In the case at bar there was no showing of defendant’s wares within Louisiana, nor did defendant’s employee come into the state to service the products or for any other purpose. Hence there were more contacts in Fisher than in the instant case and the finding of lack of jurisdiction in the former can only be applied to plaintiffs’ position in a detrimental sense.
In a supplemental brief plaintiffs argue that defendant Sterling waived its exception to jurisdiction by making a general appearance in the cause in that it issued notice that it would take the deposition of one Edward Manulkin (its president) “ . . . for all purposes provided by law including perpetuation of the witnesses’ testimony . . . ”. This, say plaintiffs, constituted a general appearance and seeking relief as that term is used in La.Code of Civil Procedure, Art. 7, and they cite Stelly v. Quick Manufacturing, Inc., La.App., 228 So.2d 548. Therein we held that when a deposition is taken by a defendant, in the course of which the witness is questioned extensively regarding the merits of the case, and the deposition is thus not limited to the issues raised by the declinatory exception, the taking of such a deposition will be “ . . . construed as the making of a general appearance and seeking ‘relief,’ as that term is used in LSA-C.C.P. Art. 7”. We noted in the Stelly case that the depositions were said to be taken “without any admission or waiver” of the exceptions which had been filed, but held that making such a statement would not relieve defendant of the consequences of its act in seeking relief in the trial court. In other words, we disregarded the stated intent in taking the deposition and looked, instead to the actual line of questioning followed.

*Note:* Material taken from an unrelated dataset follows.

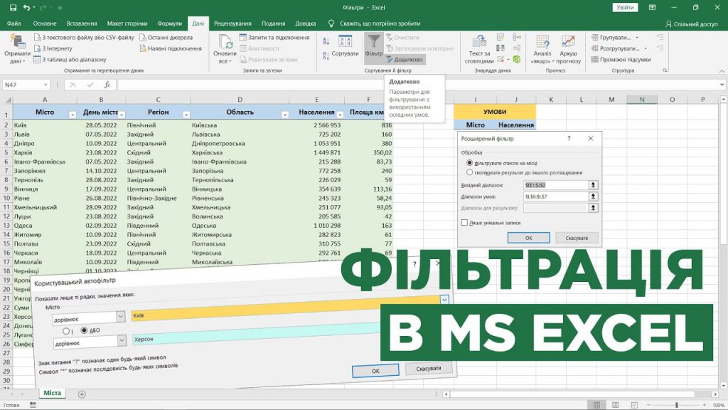Select скопіювати результат до іншого розташування option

In the case at bar, the deposition which was taken by defendant Sterling pursuant to its above-said announcement was limited to questions and answers relevant to the exception of jurisdiction, and in no wise dealt with the merits of the case. Following the reasoning in Stelly, we opine that the fact that Sterling stated that its deposition would be taken for all purposes including perpetuation of the witness’ testimony is as irrelevant as was the statement in Stelly that the deposition was to be taken without any admission or waiver of the exceptions, and as we did there, we look to the matters actually considered in the deposition.
Elsewhere in Stelly v. Quick Manufacturing, Inc., supra, we wrote thusly:
“ . . . We think the party excepting to the jurisdiction of the court has the right to present evidence in support of that exception, and that the offering of such evidence does not constitute a general appearance and a waiver of its exception. In the instant suit, had the evidence not been obtained by interrogatories and answers, then Toro would have been entitled to present evidence, either by testimony in court or by deposition, to show that the district court could not exercise personal jurisdiction over it . . . ” (Emphasis added.)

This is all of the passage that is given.